Etna rightly steals the show when discussing wines and terroir from Sicily. It’s active volcano sitting proudly and stoically in the north east of the Island, a compass. It’s on this northeast facing slope at 800m elevation where Federica and Cesare call home. Neither come from winemaking backgrounds, choosing to change paths as so many vignerons seem to do in 2005. Federica choosing to leave one of the more obscure professions I’ve heard someone leave for winemaking, life as an archery instructor and now also artist for the aziendas labels. Cesare as a pilot.
To date the vineyards cover a 5 hectare plot. Mostly nerello mascalese, nerello cappucio and carricante, This altitude is the limit to which the coastal loving nerellos can thrive and ripen. In addition to 120 yo vines there’s also plenty of fruit, olive and walnut trees. The walnut trees producing the green walnuts that help to produce their very singular Nocino.
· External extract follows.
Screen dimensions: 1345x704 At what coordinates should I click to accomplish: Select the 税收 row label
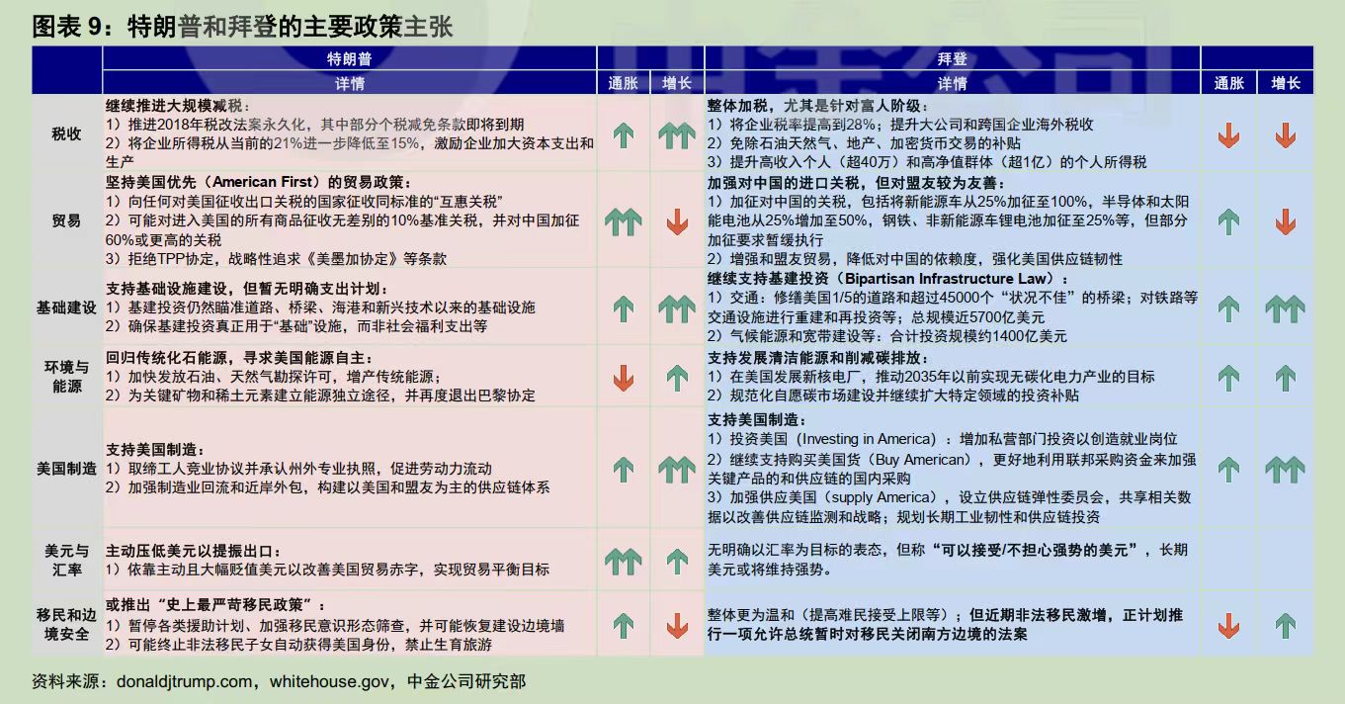click(x=67, y=134)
Biodivesity is key with the inclusion of animals and the treatment of the vineyards as though it were simply an extended garden. With love, care and attention. Eschewing any new techniques and preferring ancient methods of production, vinification takes place in the old palmento (a stone vat used for crushing grapes by foot) with a hand basket press for long slow macerations. To say that Masseria del Pino is an idyll of life on a volcano is to do it an injustice. This is the bucolic life many of us long for, the tending of vine and fruit, the learning and honing of a craft. The holistic and symbiotic life in nature. We don't have that, as our choices are different, but we are given a window onto that life through these wines. Which are remarkably pure in the delivery of that story.